PASSAGE SHOWN:
•••

Decades have now passed and I’m delighted to announce I’ve found the perfect companion for sleeping over. We stay up late and watch Laurel and Hardy films. We press our cheeks into the cats’ fur and listen to them talk. Real speak not spit and purr. We read Flower Fairies and then sleep comforted by the night light. We wake with a need to be in the kitchen. We laugh a lot while we bake muffins and eat them whilst they are hot from the oven.
Meet my six year old niece, Rebecca.

Face Paint


I am your Auntie Littley. You say my name like it’s an unwrapped sweet – sticky on your tongue. You hold out your hand and in it I see a little monkey with big bug eyes. I take it from you and stare into its face. I see you as a baby. Pushed from your mother’s womb too early. A bag of sugar dressed in candy pink. Swollen eyelids struggling to contain eyes as bright and round as marbles. Your life is reduced to a glowing rawness. I visit you in your warm limbo between unborn and born. I try not to wonder at your pain. I wonder if you cry. I touch and go. I leave you to your world of whooshing voices and booming machines. Your new world of foggy colour and giant hovering limbs. We wait for you to incubate.





You grow and smile and laugh.


You link my arm as we watch the clowns. One fat; one thin. I ask which you like best and you need seconds before pointing at Stan. I am surprised. I thought it would be Ollie. I smile at your concern for the underdog. We are side-by-side in our sleepover and I tell you about the poppy fairy. We read Cat Tales. You share your doll and tell me her name is Rosy. Boo sings us to sleep.

•••

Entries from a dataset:
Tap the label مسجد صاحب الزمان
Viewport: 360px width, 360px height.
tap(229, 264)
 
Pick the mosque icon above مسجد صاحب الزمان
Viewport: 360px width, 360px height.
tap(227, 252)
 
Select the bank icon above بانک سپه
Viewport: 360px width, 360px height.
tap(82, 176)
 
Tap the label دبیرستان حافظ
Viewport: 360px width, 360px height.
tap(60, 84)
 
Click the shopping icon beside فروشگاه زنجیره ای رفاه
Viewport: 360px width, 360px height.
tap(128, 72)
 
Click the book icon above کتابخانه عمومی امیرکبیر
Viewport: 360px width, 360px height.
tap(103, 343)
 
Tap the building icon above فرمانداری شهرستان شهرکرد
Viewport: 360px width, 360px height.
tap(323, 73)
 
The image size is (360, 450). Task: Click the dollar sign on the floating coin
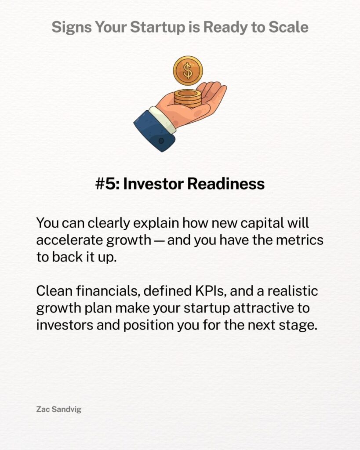coord(188,71)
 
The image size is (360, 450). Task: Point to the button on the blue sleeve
coord(161,141)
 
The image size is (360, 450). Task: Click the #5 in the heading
coord(107,184)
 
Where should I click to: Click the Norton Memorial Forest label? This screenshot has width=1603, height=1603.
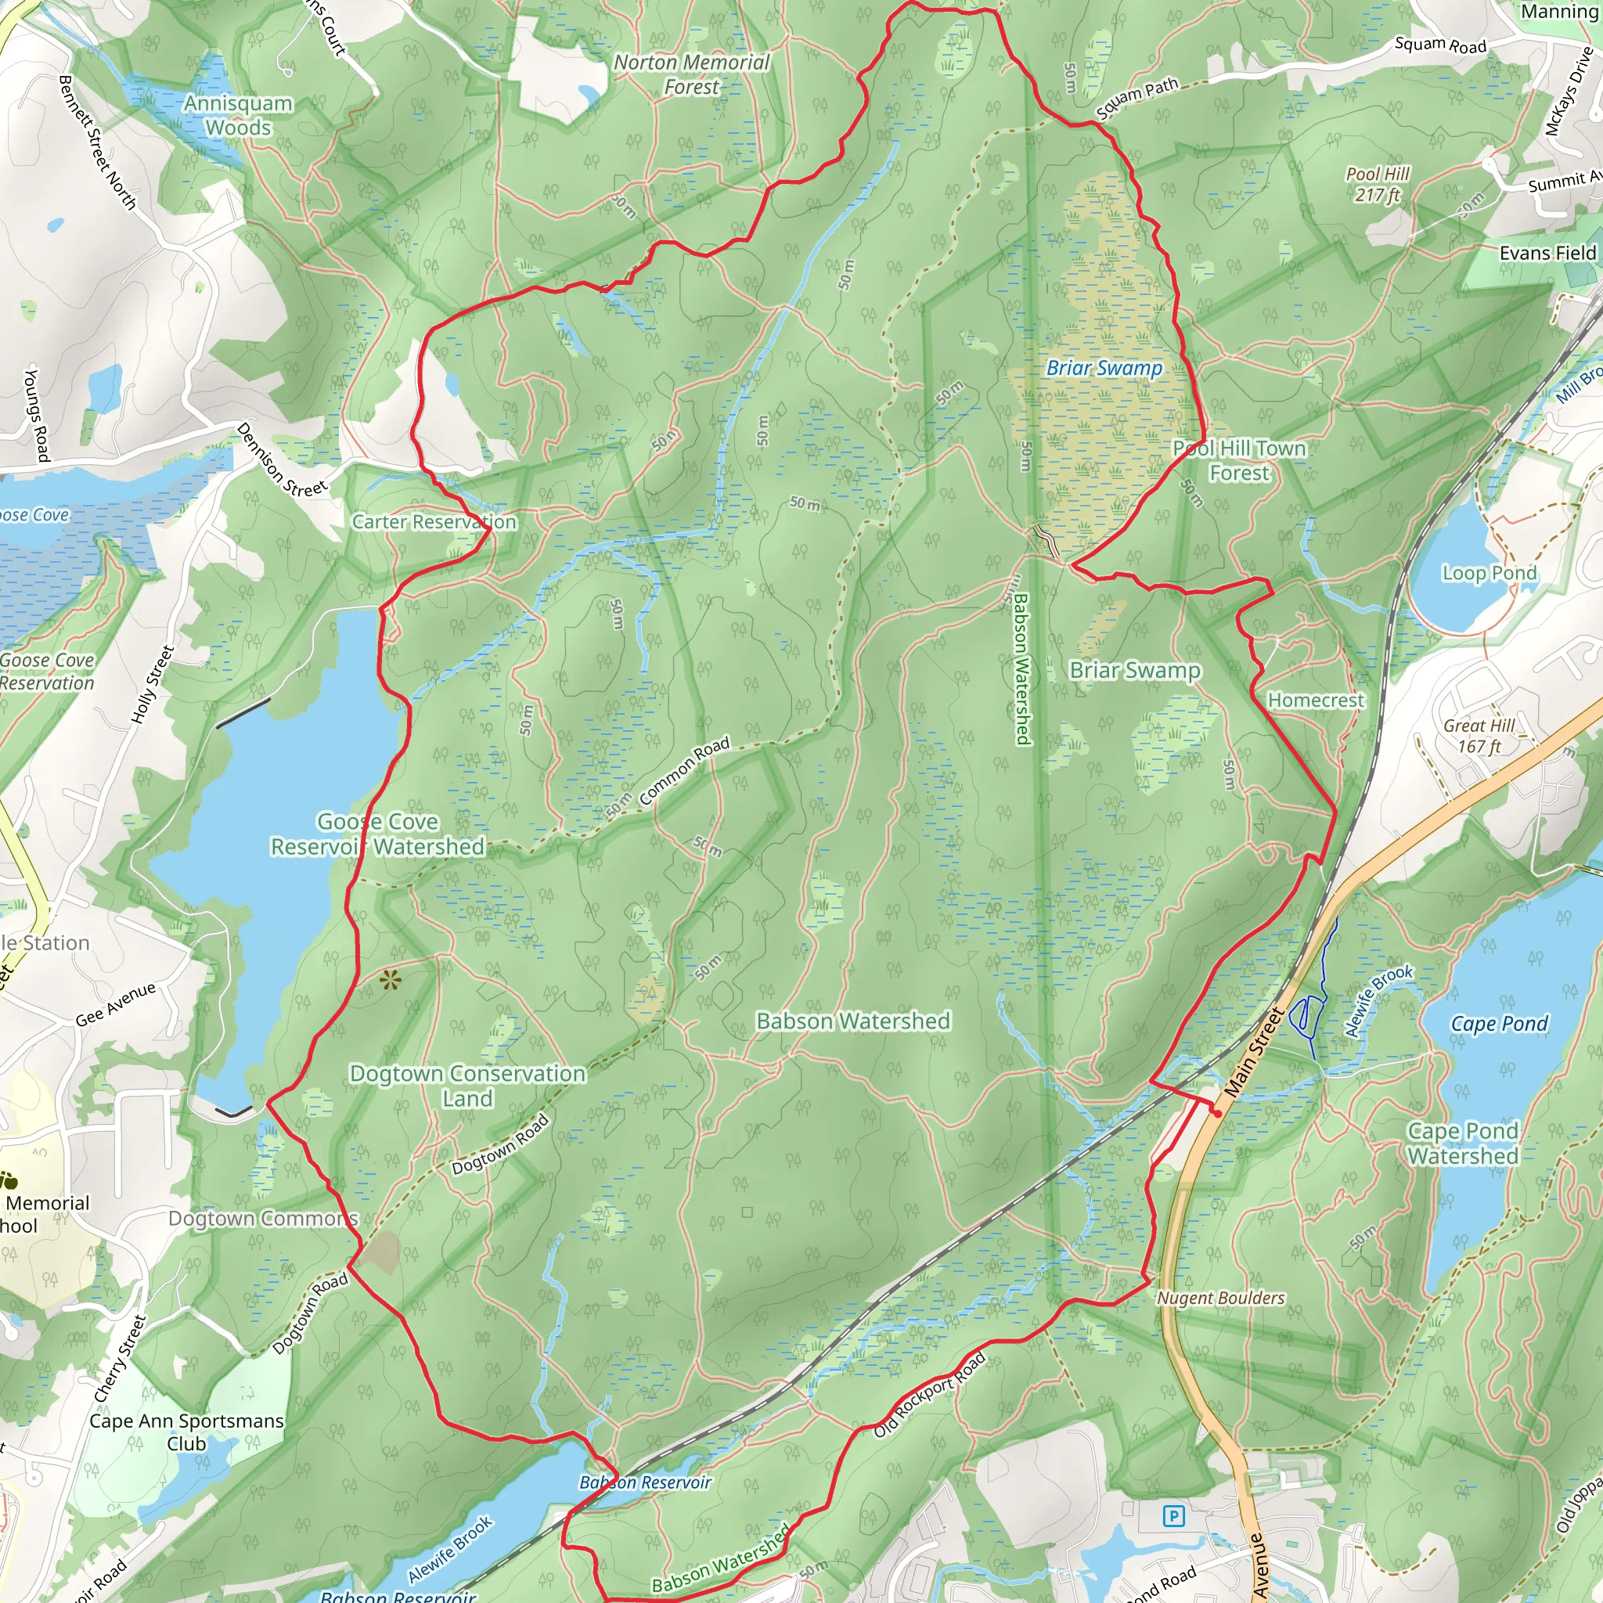pos(691,74)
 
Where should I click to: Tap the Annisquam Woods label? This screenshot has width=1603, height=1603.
pos(238,115)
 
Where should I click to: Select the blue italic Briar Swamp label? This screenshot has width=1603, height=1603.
pos(1104,368)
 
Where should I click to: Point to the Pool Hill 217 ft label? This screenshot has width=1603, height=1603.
pos(1378,184)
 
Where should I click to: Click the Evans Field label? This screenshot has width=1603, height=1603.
pos(1547,253)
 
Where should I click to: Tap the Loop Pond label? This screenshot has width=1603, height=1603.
pos(1490,572)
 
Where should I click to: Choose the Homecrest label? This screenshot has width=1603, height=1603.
pos(1315,701)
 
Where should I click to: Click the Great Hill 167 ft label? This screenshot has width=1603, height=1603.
pos(1479,735)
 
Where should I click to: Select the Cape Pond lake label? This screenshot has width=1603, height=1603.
pos(1499,1023)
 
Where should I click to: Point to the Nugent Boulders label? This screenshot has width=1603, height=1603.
pos(1220,1298)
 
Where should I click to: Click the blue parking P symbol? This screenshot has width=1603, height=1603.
pos(1173,1517)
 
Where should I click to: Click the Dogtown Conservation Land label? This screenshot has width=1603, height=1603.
pos(467,1086)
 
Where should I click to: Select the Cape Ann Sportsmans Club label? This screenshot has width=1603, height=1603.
pos(187,1432)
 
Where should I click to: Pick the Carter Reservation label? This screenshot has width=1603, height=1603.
pos(434,522)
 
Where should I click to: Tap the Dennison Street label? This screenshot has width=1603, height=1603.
pos(281,461)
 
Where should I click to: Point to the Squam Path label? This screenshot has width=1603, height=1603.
pos(1137,98)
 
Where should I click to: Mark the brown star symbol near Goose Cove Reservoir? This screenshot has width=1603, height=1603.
pos(390,981)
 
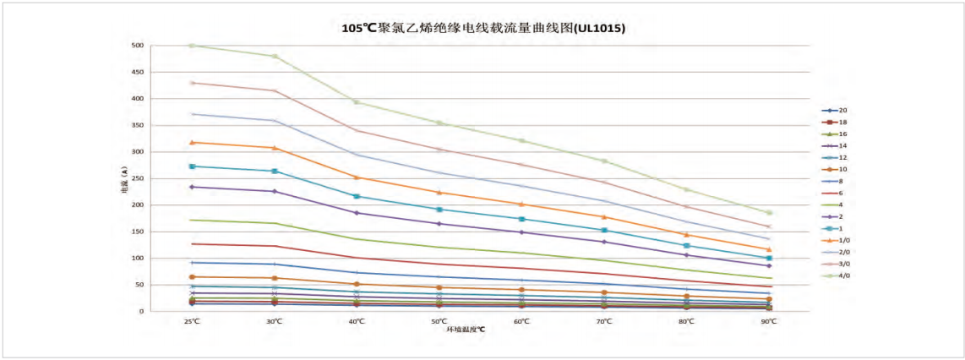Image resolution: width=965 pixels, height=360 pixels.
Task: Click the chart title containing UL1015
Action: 483,28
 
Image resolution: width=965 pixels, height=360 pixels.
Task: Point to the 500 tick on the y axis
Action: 139,46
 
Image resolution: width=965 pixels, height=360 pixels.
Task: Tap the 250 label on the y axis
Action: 139,178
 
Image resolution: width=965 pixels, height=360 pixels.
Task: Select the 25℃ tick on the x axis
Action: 192,321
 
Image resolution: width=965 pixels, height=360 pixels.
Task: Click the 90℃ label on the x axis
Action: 769,321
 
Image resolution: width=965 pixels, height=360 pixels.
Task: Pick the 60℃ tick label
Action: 521,321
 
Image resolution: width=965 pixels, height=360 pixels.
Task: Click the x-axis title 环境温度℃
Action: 466,330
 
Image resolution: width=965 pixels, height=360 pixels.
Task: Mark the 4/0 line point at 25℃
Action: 192,46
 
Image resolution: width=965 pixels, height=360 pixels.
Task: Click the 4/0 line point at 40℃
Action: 357,102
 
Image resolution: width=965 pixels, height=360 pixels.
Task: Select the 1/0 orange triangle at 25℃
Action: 192,142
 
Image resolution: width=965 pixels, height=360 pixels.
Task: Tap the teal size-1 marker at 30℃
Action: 275,171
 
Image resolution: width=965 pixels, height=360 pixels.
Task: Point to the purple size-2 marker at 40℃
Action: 357,213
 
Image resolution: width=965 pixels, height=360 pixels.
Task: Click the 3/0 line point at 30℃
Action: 275,90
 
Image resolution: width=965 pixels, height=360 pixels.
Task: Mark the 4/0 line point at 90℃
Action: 769,213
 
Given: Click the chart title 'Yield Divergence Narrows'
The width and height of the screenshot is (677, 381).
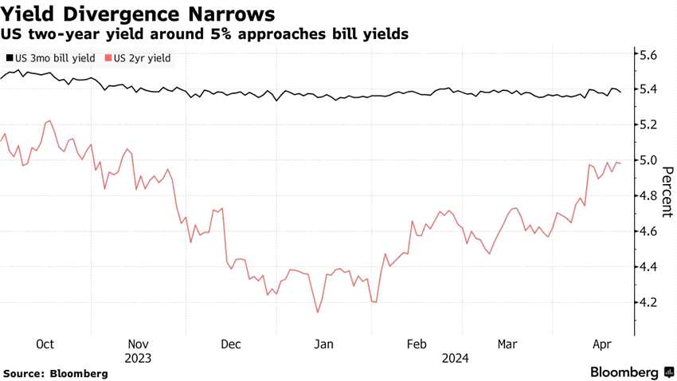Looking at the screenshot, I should pyautogui.click(x=139, y=14).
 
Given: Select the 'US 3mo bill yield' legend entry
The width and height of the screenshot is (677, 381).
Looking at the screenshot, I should pyautogui.click(x=50, y=58).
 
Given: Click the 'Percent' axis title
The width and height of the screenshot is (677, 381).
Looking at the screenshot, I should pyautogui.click(x=667, y=192).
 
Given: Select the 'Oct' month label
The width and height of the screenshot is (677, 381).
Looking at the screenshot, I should pyautogui.click(x=45, y=344).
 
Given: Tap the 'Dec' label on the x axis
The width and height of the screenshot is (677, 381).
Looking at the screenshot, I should pyautogui.click(x=231, y=344).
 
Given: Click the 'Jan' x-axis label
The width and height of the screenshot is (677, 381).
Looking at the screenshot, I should pyautogui.click(x=323, y=344).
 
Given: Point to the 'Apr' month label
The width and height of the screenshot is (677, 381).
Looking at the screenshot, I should pyautogui.click(x=603, y=344).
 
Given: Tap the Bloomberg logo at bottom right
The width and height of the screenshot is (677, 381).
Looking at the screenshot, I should pyautogui.click(x=625, y=372).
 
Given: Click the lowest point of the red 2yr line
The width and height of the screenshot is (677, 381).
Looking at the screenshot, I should pyautogui.click(x=318, y=312).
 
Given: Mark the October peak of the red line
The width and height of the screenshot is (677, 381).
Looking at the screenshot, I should pyautogui.click(x=50, y=121).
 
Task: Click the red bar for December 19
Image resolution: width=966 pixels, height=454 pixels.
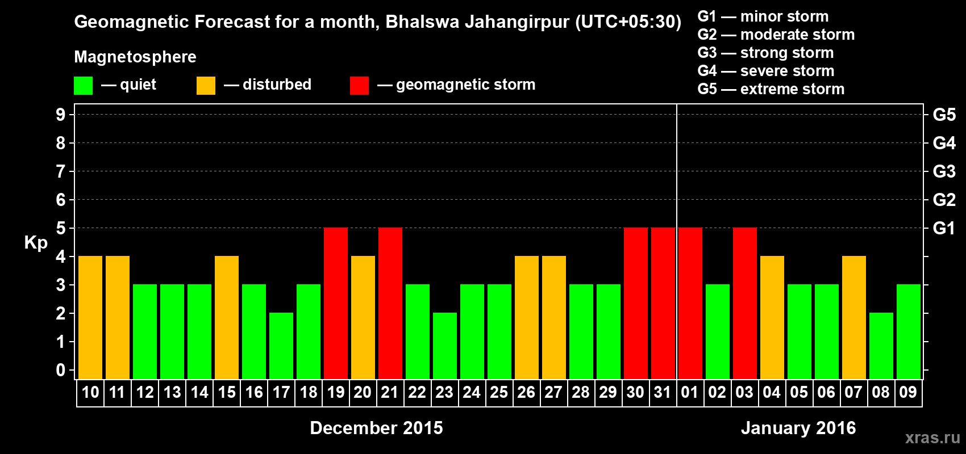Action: tap(336, 303)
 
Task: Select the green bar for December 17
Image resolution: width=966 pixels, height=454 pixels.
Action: tap(281, 346)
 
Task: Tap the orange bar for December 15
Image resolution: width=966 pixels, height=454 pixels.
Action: tap(227, 317)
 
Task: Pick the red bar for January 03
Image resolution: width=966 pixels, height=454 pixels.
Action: tap(745, 303)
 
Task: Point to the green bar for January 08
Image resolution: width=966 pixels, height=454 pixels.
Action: tap(881, 346)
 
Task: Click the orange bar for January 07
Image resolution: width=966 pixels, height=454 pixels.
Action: tap(854, 317)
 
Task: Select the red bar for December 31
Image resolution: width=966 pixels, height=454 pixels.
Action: tap(663, 303)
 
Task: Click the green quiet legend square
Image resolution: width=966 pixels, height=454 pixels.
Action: tap(83, 86)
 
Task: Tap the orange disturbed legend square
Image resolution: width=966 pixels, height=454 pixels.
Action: tap(206, 86)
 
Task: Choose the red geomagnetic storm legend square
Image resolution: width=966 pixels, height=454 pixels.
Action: tap(359, 86)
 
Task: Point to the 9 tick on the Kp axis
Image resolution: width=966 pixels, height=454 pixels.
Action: tap(61, 115)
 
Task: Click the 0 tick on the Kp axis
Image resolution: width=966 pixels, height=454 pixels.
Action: tap(61, 370)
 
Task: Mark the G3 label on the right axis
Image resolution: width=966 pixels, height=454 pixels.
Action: tap(944, 171)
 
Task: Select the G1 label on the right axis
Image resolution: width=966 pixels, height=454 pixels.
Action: tap(944, 228)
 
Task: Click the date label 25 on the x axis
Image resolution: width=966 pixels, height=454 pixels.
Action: tap(499, 392)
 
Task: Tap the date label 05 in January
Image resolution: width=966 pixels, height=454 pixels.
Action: tap(799, 392)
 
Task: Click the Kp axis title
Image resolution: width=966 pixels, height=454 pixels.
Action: tap(36, 243)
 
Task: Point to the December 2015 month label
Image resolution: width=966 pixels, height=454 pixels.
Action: tap(376, 428)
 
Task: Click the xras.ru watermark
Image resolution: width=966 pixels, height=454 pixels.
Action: tap(932, 438)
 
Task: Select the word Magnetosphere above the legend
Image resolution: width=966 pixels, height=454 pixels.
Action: tap(135, 57)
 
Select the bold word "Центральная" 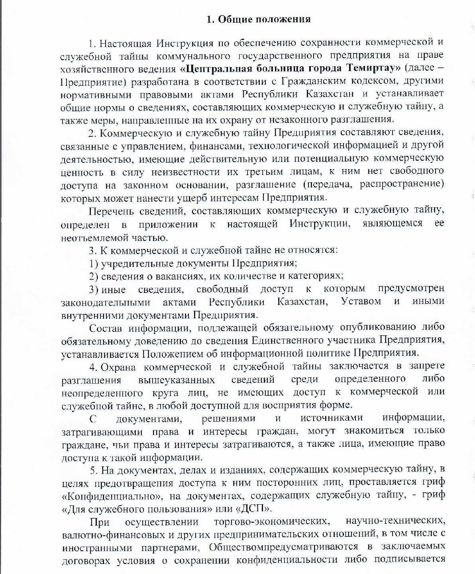[214, 68]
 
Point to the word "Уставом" [361, 302]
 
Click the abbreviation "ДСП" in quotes [254, 509]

•••

DIRECTIVES:
a – Can you extract everything in the aunt-and-niece passage from "Meet my six" down to "smile and laugh."?
b – Answer these questions from the aunt-and-niece passage:
(i) How old is the niece, Rebecca?
(ii) Which clown does she point at when asked which she likes best?
(iii) What name does she give her doll?
c – In the "Face Paint" section of the aunt-and-niece passage, what things make up the newborn's world?

ANSWERS BELOW:
a –
Meet my six year old niece, Rebecca.

Face Paint


I am your Auntie Littley. You say my name like it’s an unwrapped sweet – sticky on your tongue. You hold out your hand and in it I see a little monkey with big bug eyes. I take it from you and stare into its face. I see you as a baby. Pushed from your mother’s womb too early. A bag of sugar dressed in candy pink. Swollen eyelids struggling to contain eyes as bright and round as marbles. Your life is reduced to a glowing rawness. I visit you in your warm limbo between unborn and born. I try not to wonder at your pain. I wonder if you cry. I touch and go. I leave you to your world of whooshing voices and booming machines. Your new world of foggy colour and giant hovering limbs. We wait for you to incubate.





You grow and smile and laugh.

b –
(i) Six years old.
(ii) Stan.
(iii) Rosy.

c –
- whooshing voices
- booming machines
- foggy colour
- giant hovering limbs